29/08/2004

L'Afrique au "Moyen-Age"

Il est évident que des Historiens chercheront à définir l'Histoire en prenant comme angle de référence, celui de leur propre civilisation. Malheureusement, quand cet angle de référence est enseigné comme UNIQUE référence, cela engendre des quiproquo disproportionné dans le domaine historique. Ainsi, le "Moyen-Age" européen indique, selon les historiens, une période pauvre en découverte scientifique. Déjà qu'il est inconvenant pour les hommes de cette période de voir leurs souffrances négligées (finalement, l'Histoire n'est qu'un enchaînement d'événement insignifiant mais ayant une influence sur le suivant) ainsi que leurs découvertes et progrès dénigrées, cela l'est encore plus au regard des autres peuples du Monde (Aztecs, Chinois, Incas, ...) qui poursuivaient une évolution culturelle différente et parallèle. Ainsi en va-t-il de l'Afrique.

"Les universités africaines étaient au Moyen Age des foyers d’une intense activité culturelle. Les villes comme Oualata, Djenné et surtout Tombouctou, avaient déjà leurs universités. L’université d’el Azhar au Caire, l’université Karaouine à Fès avec l’université de Tombouctou, formèrent le triangle culturel de l’Afrique (...) Les ouvrages des écrivains et savants africains avaient été accueillis avec faveur dans tout le monde arabe. ces faits son peu connus et pourtant, dès 1856, Cherbonneau les confirmait dans son Essai sur la Littérature arabe au Soudan : "On remarque, écrit-il, que l’enseignement donné à la jeunesse de ces contrées avait atteint le même niveau que celui des universités de Cordoue, de Tlemcen ou du Caire" (...) Il se formait dans ces universités africaines de véritables lignées de lettrés dont Ahmed Baba était le modèle le plus représentatif. Ce savant dont la renommée déborda largement les limites de la Nigritie, avait saisi toute la subtilité de la pensée arabe de son temps (...) On lui attribue un nombre considérable d’ouvrages traitant du droit musulman, de la grammaire, de l’ethnologie, de la logique, etc... (...) Il y a une dizaine d’années, Mohammed Ibrahim al-Kettani a commencé l’inventaire des manuscrits de l’Occident africain dans les bibliothèques du Maroc (Cf. Hesperis, 1967), sa moisson s’est révélée très fructueuse. Il est écrit à ce sujet : "Il existe dans les bibliothèques du Maroc, une quantité d’ouvrages dus à la plume d’une quinzaine d’auteurs d’Afrique occidentale. Le total général de ces livres se situe autour de trois cents, près d’une centaine sont dus au seul Ahmed Baba". On peut donc affirmer que pendant les XIVème, XVème et XVIème siècles, la philosophie et les sciences s’épanouissaient au même degrès sur presque tout les points du continent afrcain".

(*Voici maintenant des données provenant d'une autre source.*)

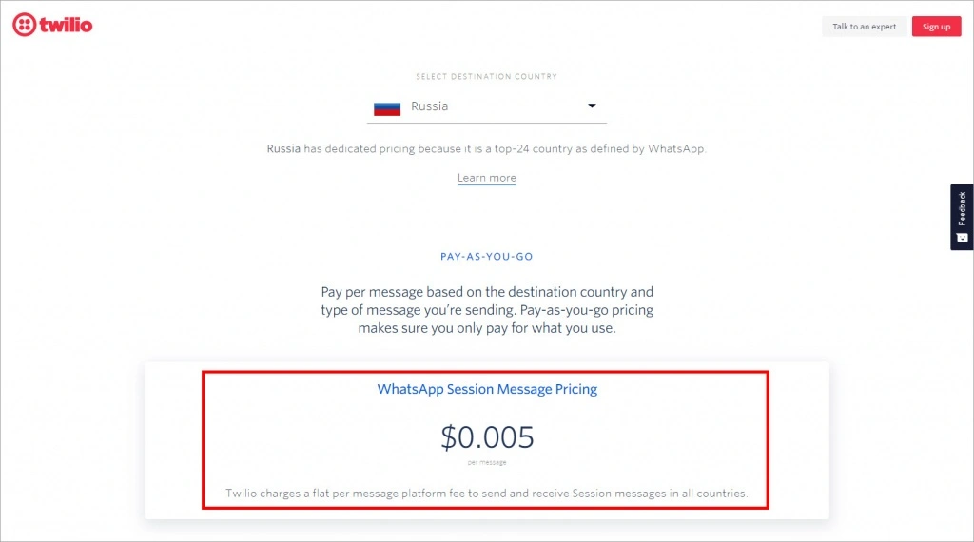974x542 pixels.
Task: Click the Talk to an expert button
Action: (864, 27)
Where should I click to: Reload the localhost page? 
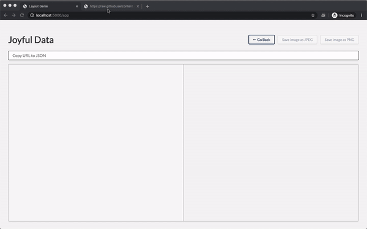tap(22, 15)
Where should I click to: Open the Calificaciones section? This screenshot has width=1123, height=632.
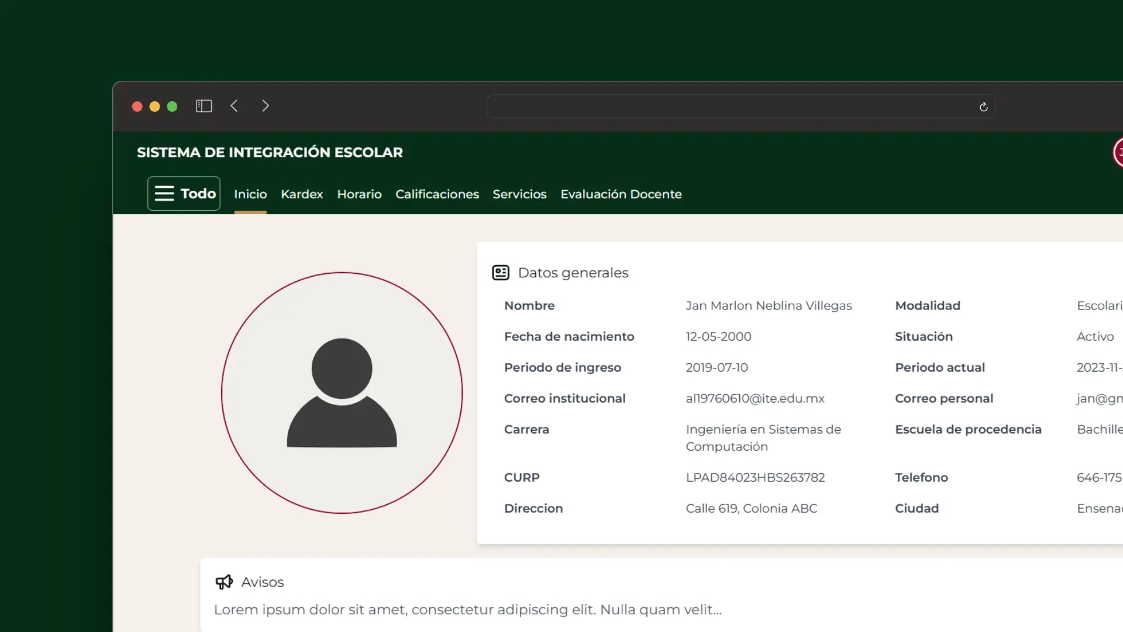pyautogui.click(x=437, y=194)
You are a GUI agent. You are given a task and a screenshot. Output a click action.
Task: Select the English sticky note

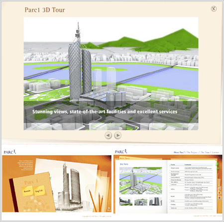39,191
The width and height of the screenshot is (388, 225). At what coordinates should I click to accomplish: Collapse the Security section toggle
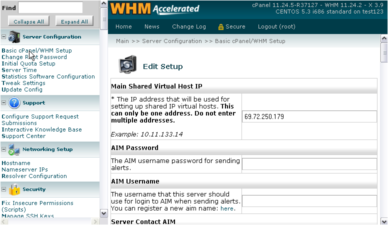pyautogui.click(x=4, y=190)
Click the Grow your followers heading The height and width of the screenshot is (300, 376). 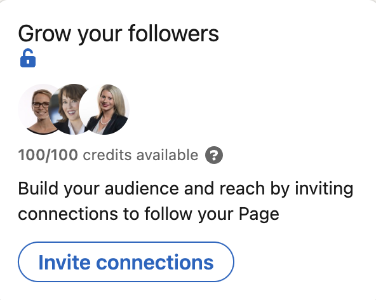[x=119, y=34]
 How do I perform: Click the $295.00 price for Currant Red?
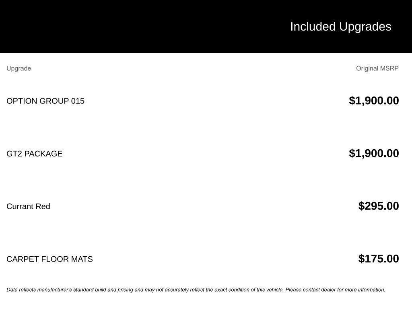click(x=379, y=206)
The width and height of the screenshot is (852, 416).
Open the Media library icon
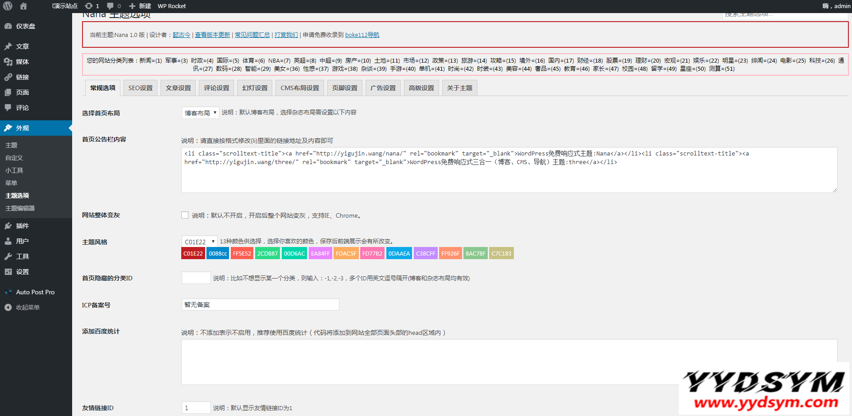[x=8, y=62]
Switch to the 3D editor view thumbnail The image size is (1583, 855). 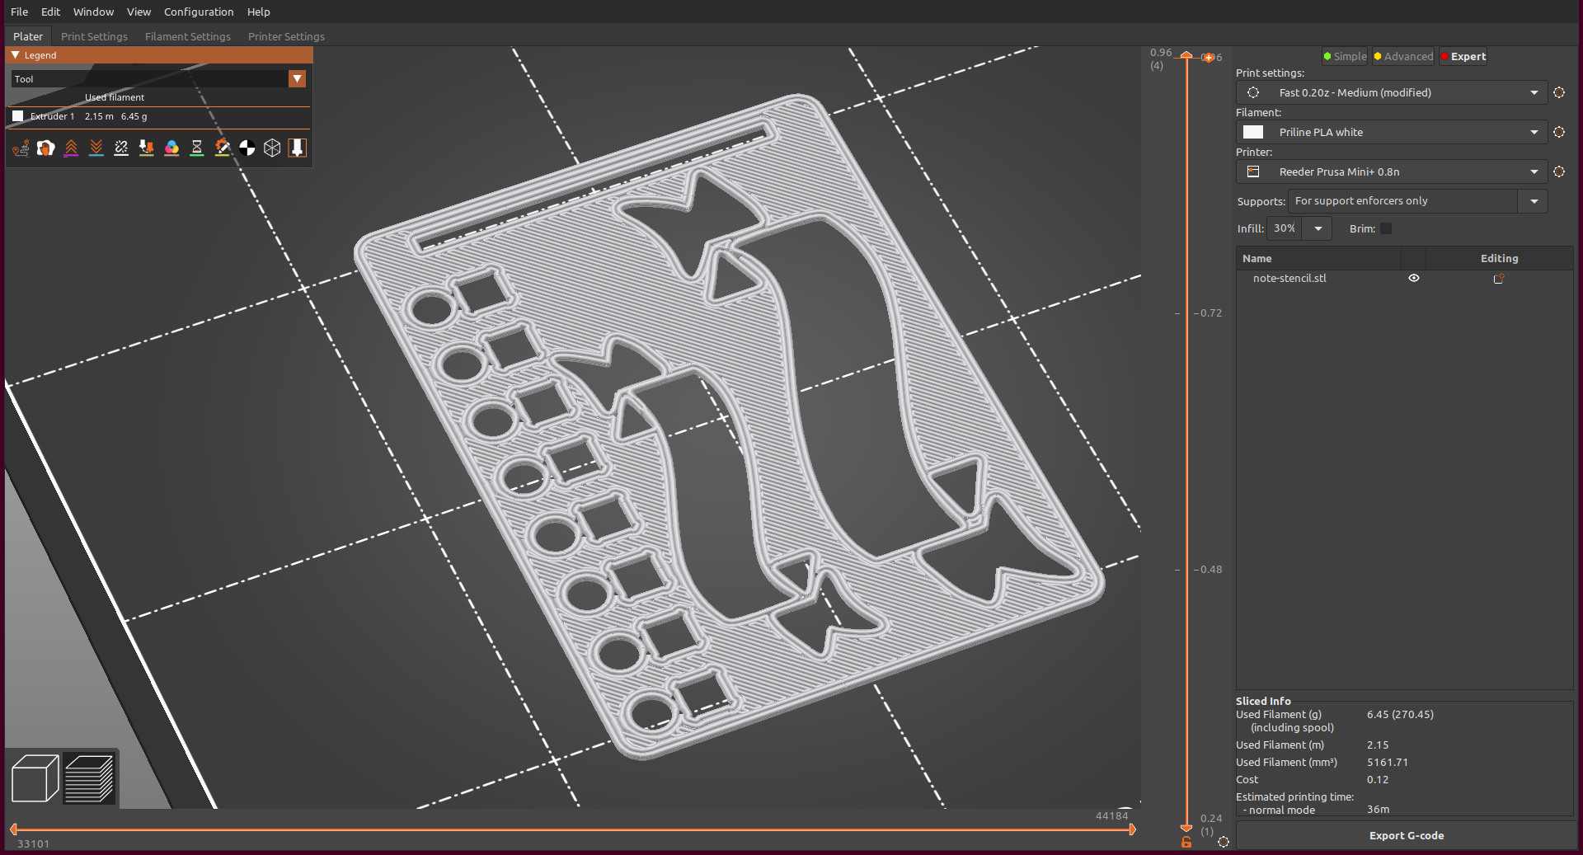[34, 777]
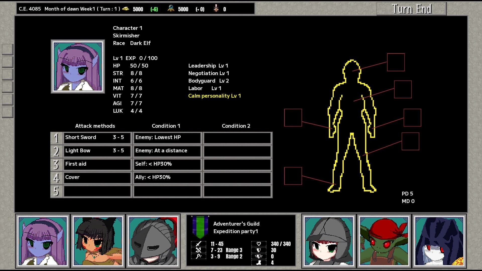Click the magic attack wand icon

click(198, 256)
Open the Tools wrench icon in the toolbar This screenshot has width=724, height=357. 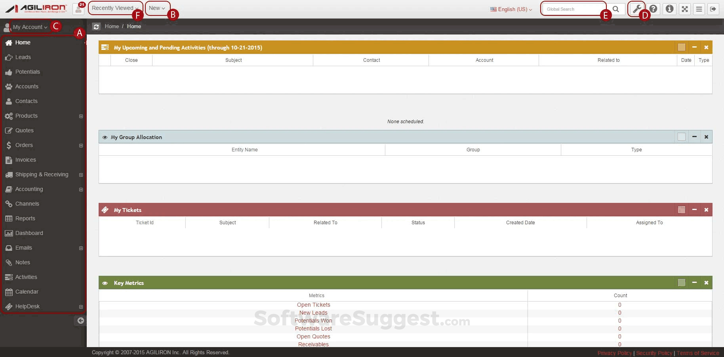tap(636, 9)
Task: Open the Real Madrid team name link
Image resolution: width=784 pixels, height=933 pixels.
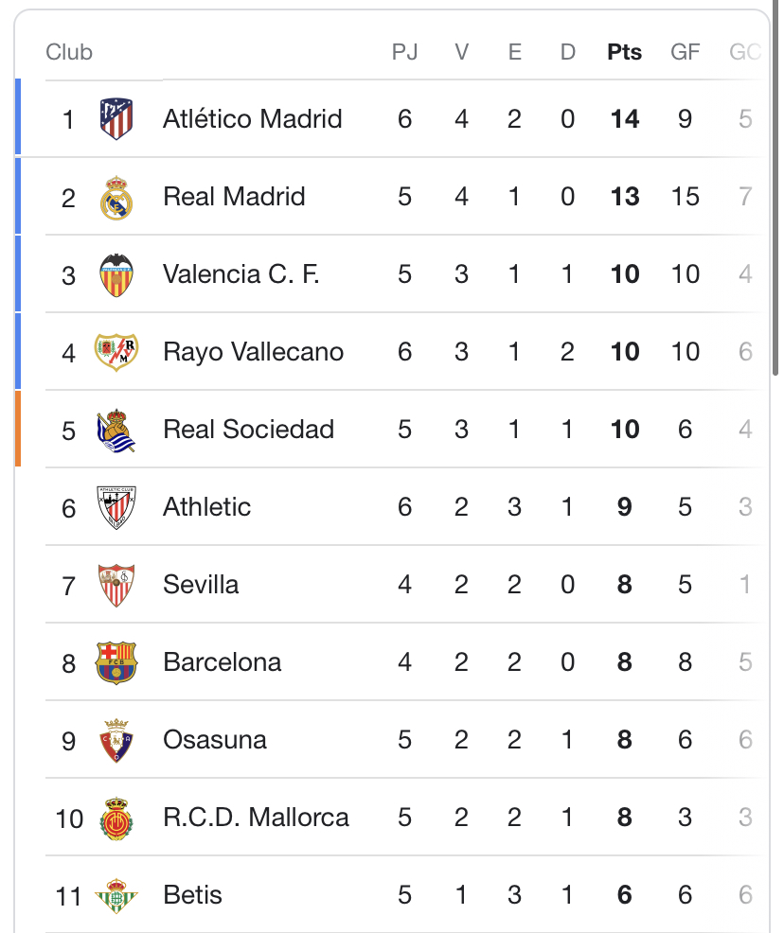Action: (x=234, y=197)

Ce passage de l’historien africain Ibrahim Baba Kaké [1], illustre la situation de l’Afrique à l’époque dite du "Moyen Age" européen, dans les zones soumises à l’influence arabe. Cette situation était toute semblable à l’intérieur de grands empires non soumis à l’influence étrangère, tel Zimbabwé par exemple, où l’orientation astrale des monuments et le savoir faire architectural, témoignent de l’existence d’une corporation d’ingénieurs africains de grands talents.

Les écrits des explorateurs européens qui viendront par la suite, reflèteront des rencontres avec des princes, des rois ou des lettrés africains maîtrisant les cultures africaine et arabes et mêmes les sciences grecques.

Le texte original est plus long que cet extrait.